Beispiel: Einsturz des Kölner Stadtarchivs am 03.03.2009
Aufgrund eines Wassereinbruchs in einer benachbarten Baugrube stürzte das Kölner Stadtarchiv ein. Bei dem Unglück kamen zwei Personen ums Leben. Unmittelbar nach den Bergungsmaßnahmen (der akuten Krisenbewältigung) setzen die Diskussionen über die Ursachen und Verantwortlichkeiten zum Unglück ein.
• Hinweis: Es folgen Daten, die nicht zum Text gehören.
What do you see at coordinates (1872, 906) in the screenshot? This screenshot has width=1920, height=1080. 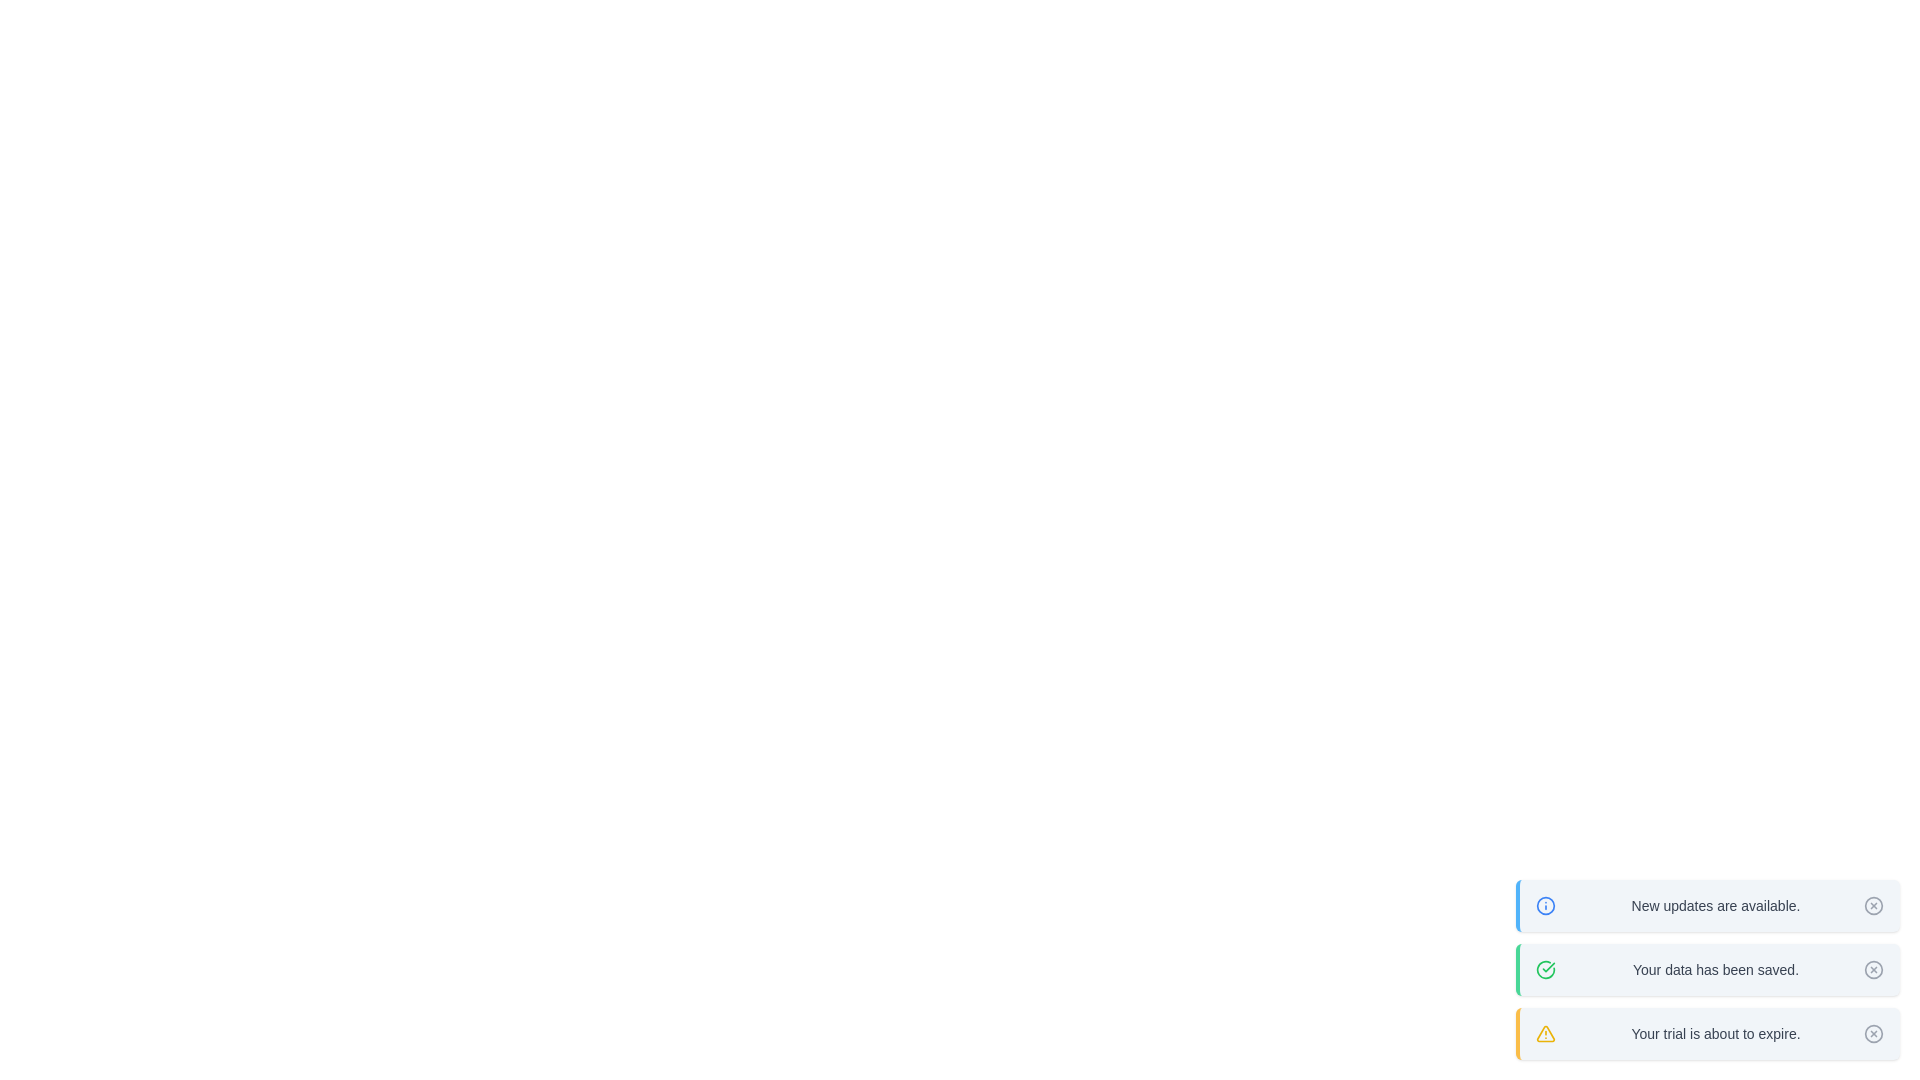 I see `the small circular gray button with a red hover effect and an 'X' icon in the top-right corner of the notification card` at bounding box center [1872, 906].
Der amtierende Oberbürgermeister Schramma erklärte am 12.03. in einem Interview im Deutschlandfunk: »[Ich]kann (…) mir nicht und werde mir auch nicht hier in der Form irgendeine Schuld persönlich politisch zuschreiben lassen.« Die Kritik an seinem Krisenmanagement führte Ende März 2009 dazu, dass er seine Kandidatur zur Wiederwahl im Spätsommer des gleichen Jahres zurückzog. Als Grund gab er an, dass der Einsturz zunehmend in den Wahlkampf gezogen werde, es werde »spekuliert, verdächtigt, verunglimpft, vorverurteilt«. Auch wurde gegen Herrn Schramma strafrechtlich ermittelt, da er interne, vertrauliche Sitzungen illegal mitgeschnitten haben soll. Die gesamte öffentliche Diskussion führte dazu, dass sich in einer repräsentativen Umfrage des Kölner Stadt-Anzeigers und des Express nur 38 % der Befragten für eine Wiederwahl Schramma und 50 % für die Wahl seines Herausforderers aussprachen. Endgültig beendet war die Krise erst mit den Urteilen im Strafverfahren im Jahr 2019.